# ARTICLE
• • • •
I write passages like this on purpose sometimes. I learned how to do it by reading too much Joe Heller. I pour out outrageous nonsense, almost as if I believed it, but drenched in so much irony that only my least observant readers can fail to notice I'm pulling their legs -- trying to make them laugh! It may be a cheap and easy literary trick, but it's fun. And in my view, the more serious the topic, the more necessary the fun.
But if I leave out the irony, readers can hardly be expected to see the nonsense as part of a literary trick. And if they don't see it as dripping with irony, they'll see it as dripping with something else: confusion if I'm lucky, otherwise something fragrant.
In any case, if I did that, the hole would be so deep that I could never dig myself out of it.
And watching Aaron Good try to dig himself out of the hole he's dug is neither very informative nor very much fun, in my opinion. So I'll spare you the gory details on that front. The good news is: there's more to his conclusion than simply digging, although there is a fair amount of digging.
Having rejected the terms "false flag" and "inside job", Aaron Good takes us on an extended historical journey which provides the basis for the new terminology which we need to learn. And we need to learn this new terminology, apparently, in order to understand excerpts from Aaron Good's doctoral thesis. And we need to read excerpts from Aaron Good's doctoral thesis, apparently, because otherwise nobody would know enough to buy his book which is soon to be published. At least that was my first impression. But now I'm not so sure.
The new terminology includes "dual state", "prerogative state", "normative (or public) state", "tripartite state", "deep state", "security state", and "democratic state". The history lesson begins with a detailed overview of Peter Dale Scott's work, which of course is necessary because none of us have ever heard of Peter, much less read anything he's every written.
Having laid in all this crucial background, Aaron Good proceeds to introduce the "state of exception", "exceptionism", and the idea that "the U.S. has come to be characterized by exceptionism, an unending “state of exception” that is institutionalized if not acknowledged." Then there's the “Doomsday Project”, Continuity of Government (COG), and
Some of what follows here is addressed later in greater detail within Peter’s concluding sections. Since Peter and I both believe that this material is of great significance, I think the repetition is useful or at least acceptable.Are you with us so far? The article is already far too long, and we still haven't had a single word from Peter, but all the repetition is "useful or at least acceptable". It's hard to argue with this sort of "logic".
Fortunately, our history lesson is almost over. But first we must examine the stories of James McCord, Frank Olson, and E. Howard Hunt, all of whom were dead and buried long before 9/11. In other words, this material is extremely relevant.
• • • •
# DATA EXTRACT
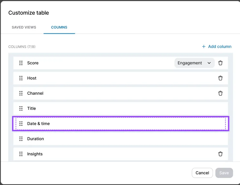Image resolution: width=240 pixels, height=185 pixels.
Task: Grab the drag handle for Score row
Action: point(21,63)
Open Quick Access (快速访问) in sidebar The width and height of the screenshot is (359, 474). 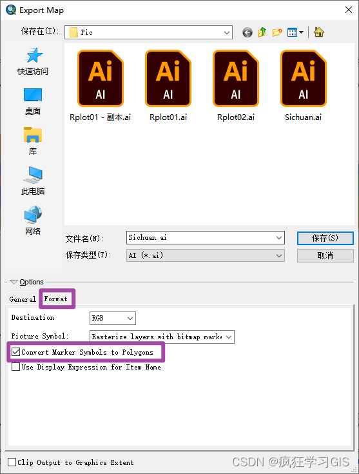pos(33,61)
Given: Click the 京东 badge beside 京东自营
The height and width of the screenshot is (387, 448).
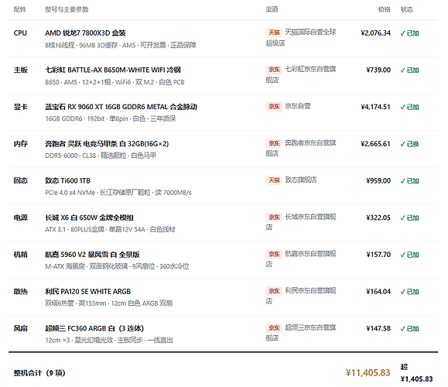Looking at the screenshot, I should 274,106.
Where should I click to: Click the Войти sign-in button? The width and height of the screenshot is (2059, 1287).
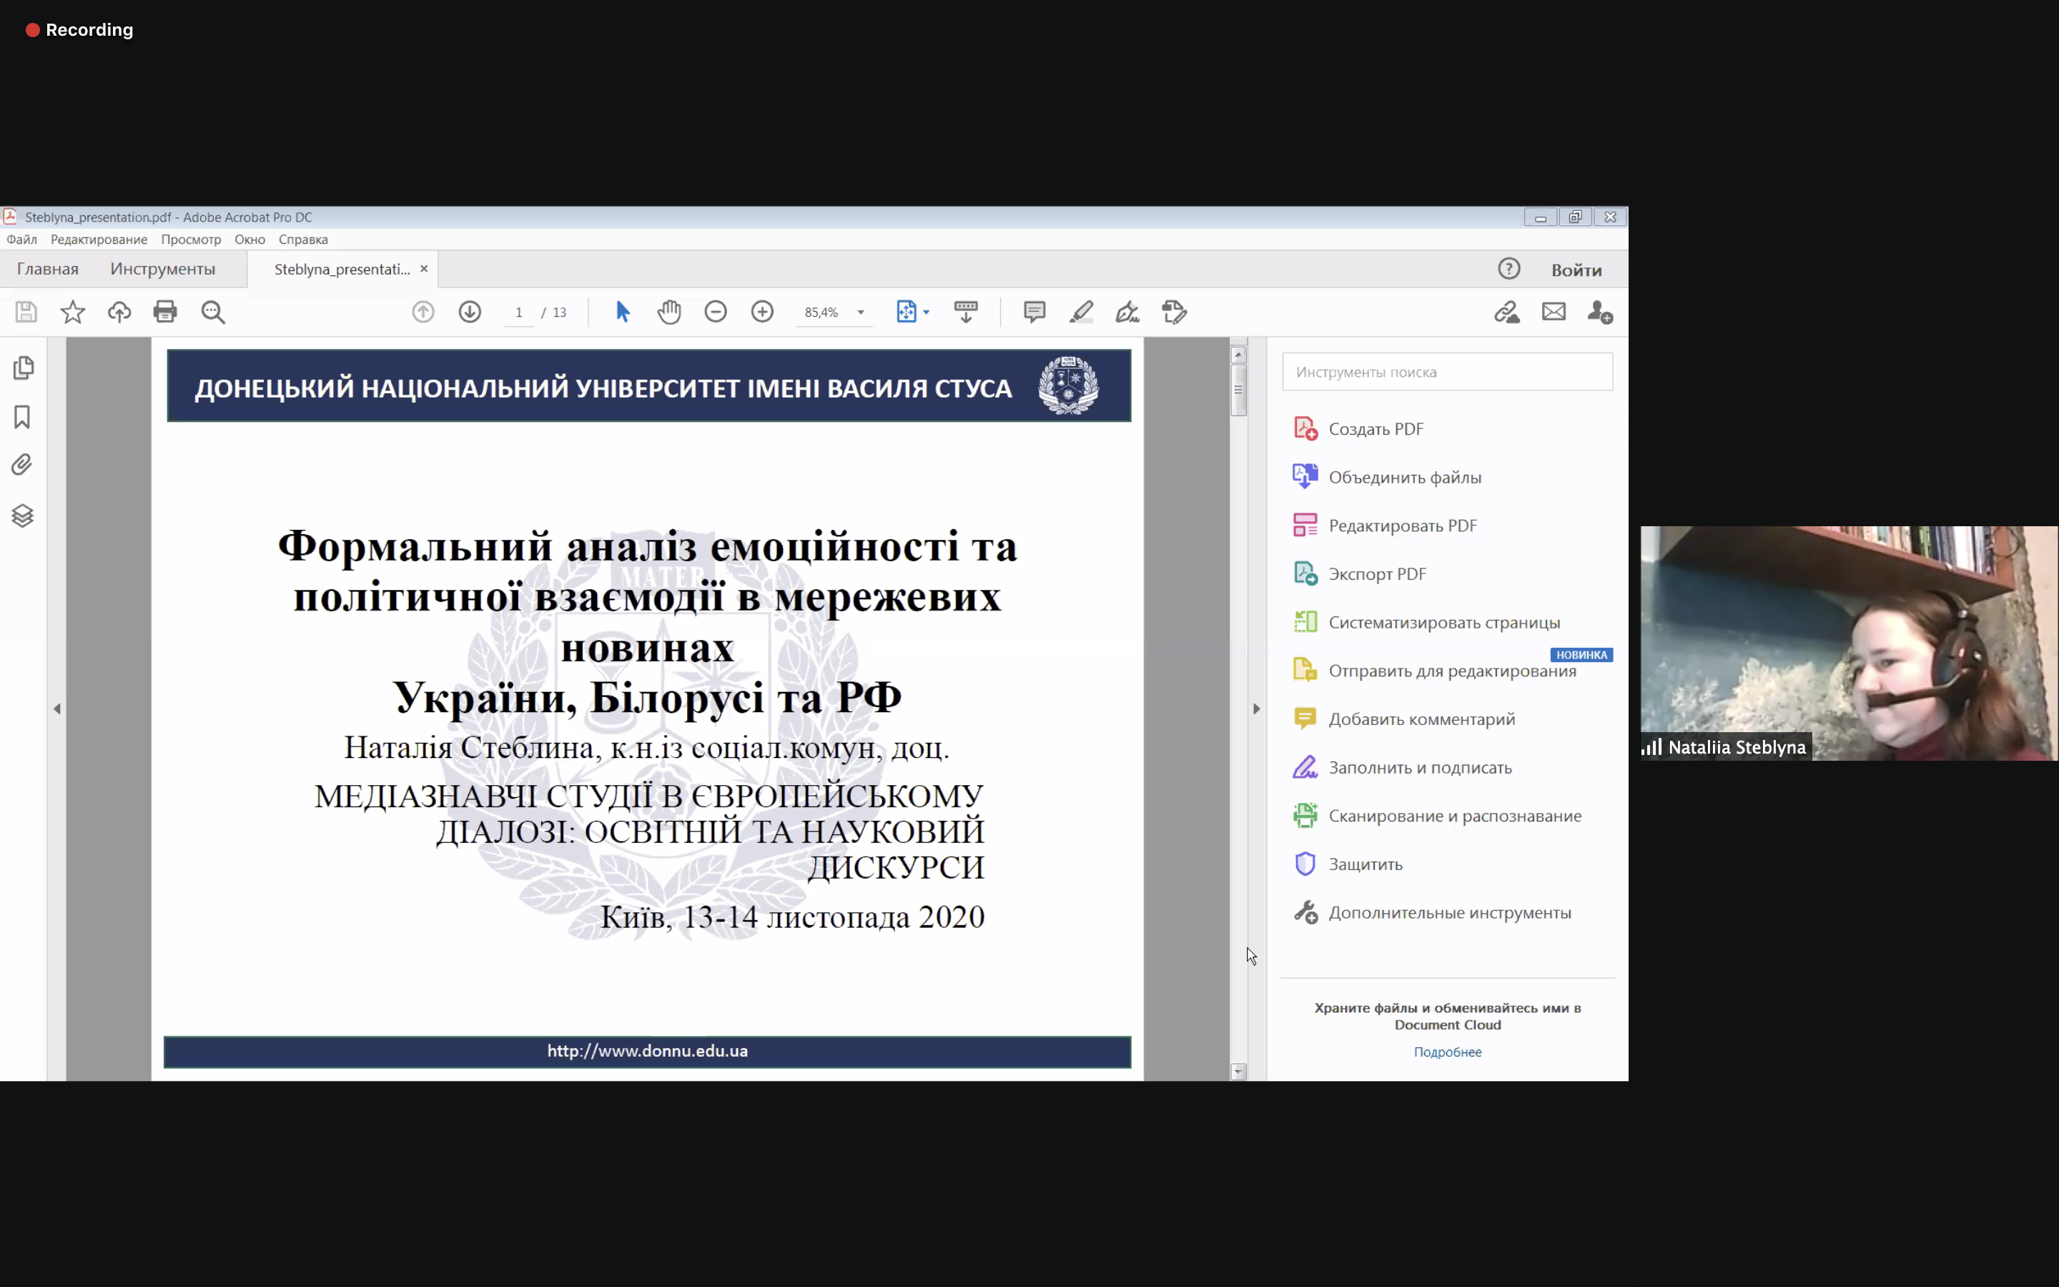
• • • •
# OBJECTIVE
Please write out the commentary again from the words "But if I leave" through "amount of digging.", changing "irony" to "sarcasm".

# TASK RESPONSE
But if I leave out the sarcasm, readers can hardly be expected to see the nonsense as part of a literary trick. And if they don't see it as dripping with sarcasm, they'll see it as dripping with something else: confusion if I'm lucky, otherwise something fragrant.
In any case, if I did that, the hole would be so deep that I could never dig myself out of it.
And watching Aaron Good try to dig himself out of the hole he's dug is neither very informative nor very much fun, in my opinion. So I'll spare you the gory details on that front. The good news is: there's more to his conclusion than simply digging, although there is a fair amount of digging.